Using the data that follows, give again word for word the lines between the one holding "The width and" and the one holding "Open the Lucky Numbers section", inclusive. Omit the pictures.
::: Material supplied
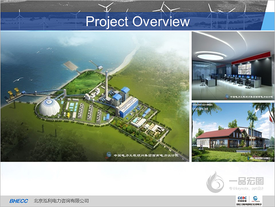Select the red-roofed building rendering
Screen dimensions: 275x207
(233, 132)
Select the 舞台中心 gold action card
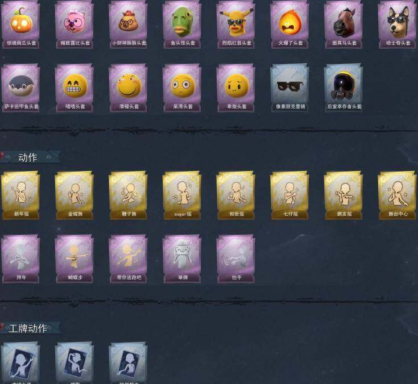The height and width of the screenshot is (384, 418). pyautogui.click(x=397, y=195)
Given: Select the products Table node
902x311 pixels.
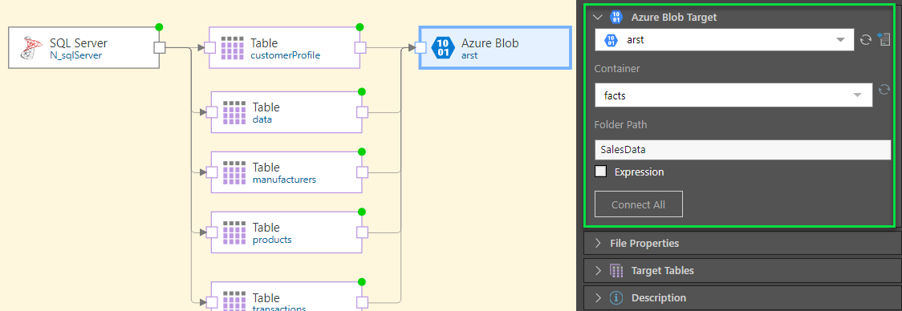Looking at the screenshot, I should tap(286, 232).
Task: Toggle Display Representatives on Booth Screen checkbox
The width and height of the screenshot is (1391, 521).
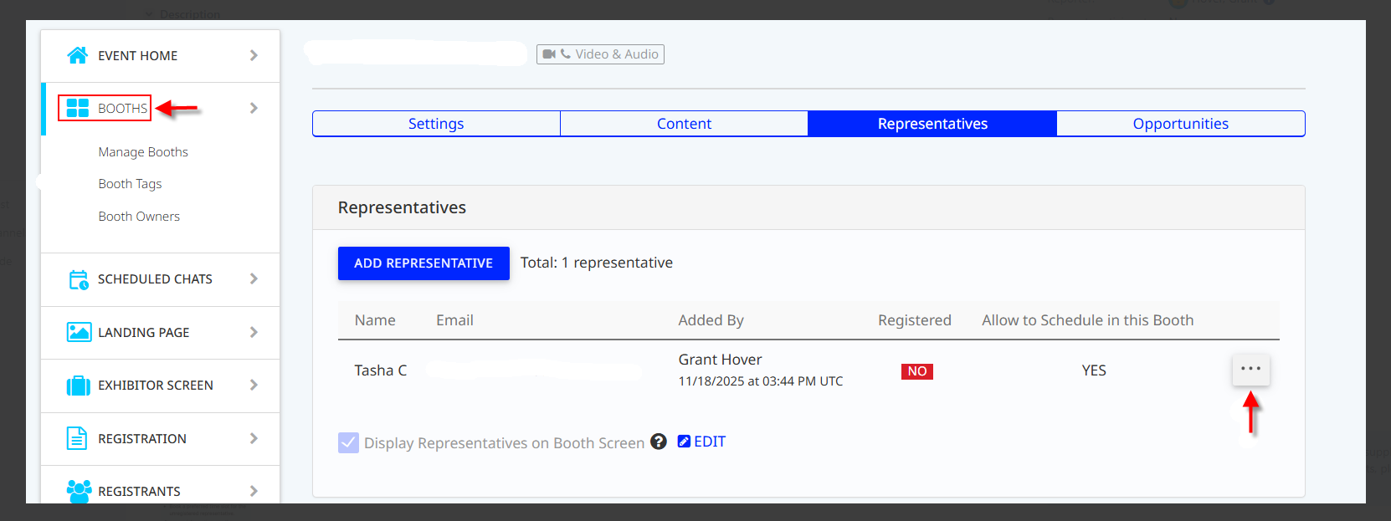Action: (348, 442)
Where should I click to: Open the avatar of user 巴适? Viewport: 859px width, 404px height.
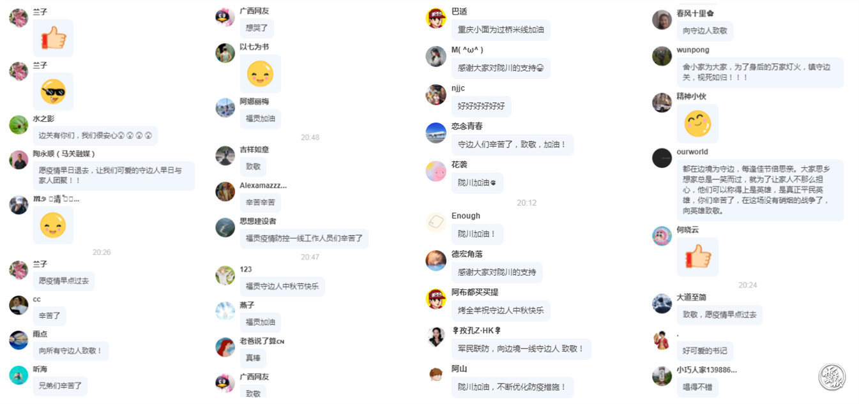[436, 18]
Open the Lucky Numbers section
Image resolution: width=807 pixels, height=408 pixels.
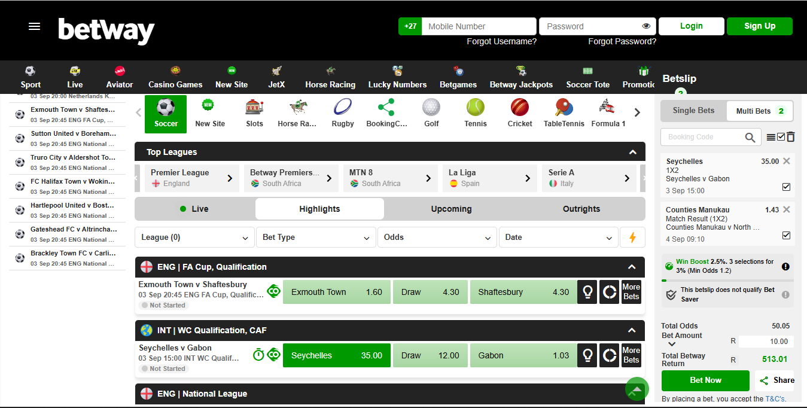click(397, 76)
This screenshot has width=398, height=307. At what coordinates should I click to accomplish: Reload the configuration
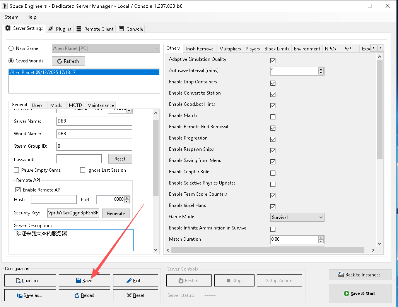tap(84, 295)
::::::
::: Material supplied
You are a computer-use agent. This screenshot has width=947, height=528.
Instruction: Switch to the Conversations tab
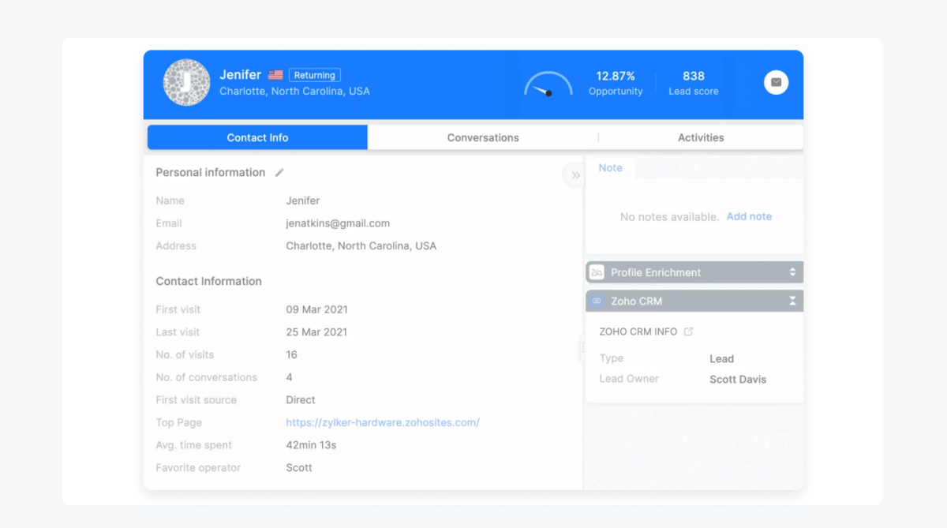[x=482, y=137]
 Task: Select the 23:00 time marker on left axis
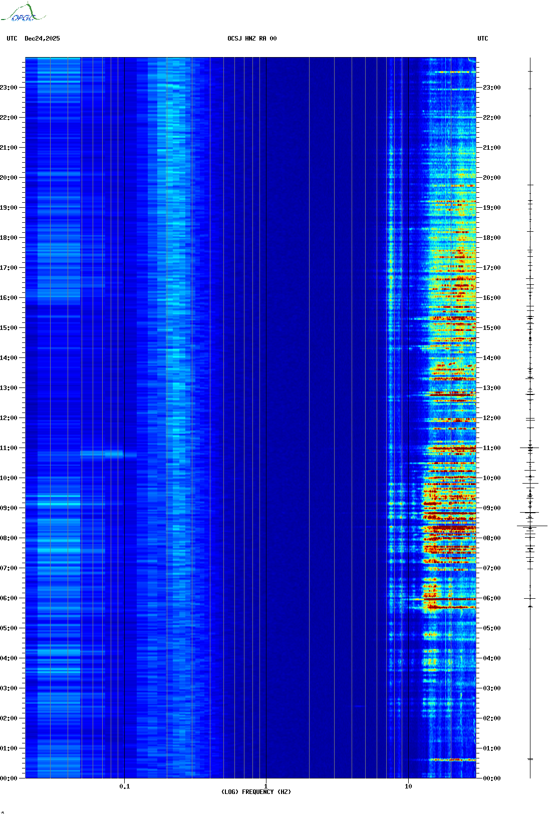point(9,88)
::::::
> [Response]
The width and height of the screenshot is (1391, 521).
Action: (348, 442)
Where should I click to: Open the avatar of user 巴适? Viewport: 859px width, 404px height.
[436, 18]
Open the Lucky Numbers section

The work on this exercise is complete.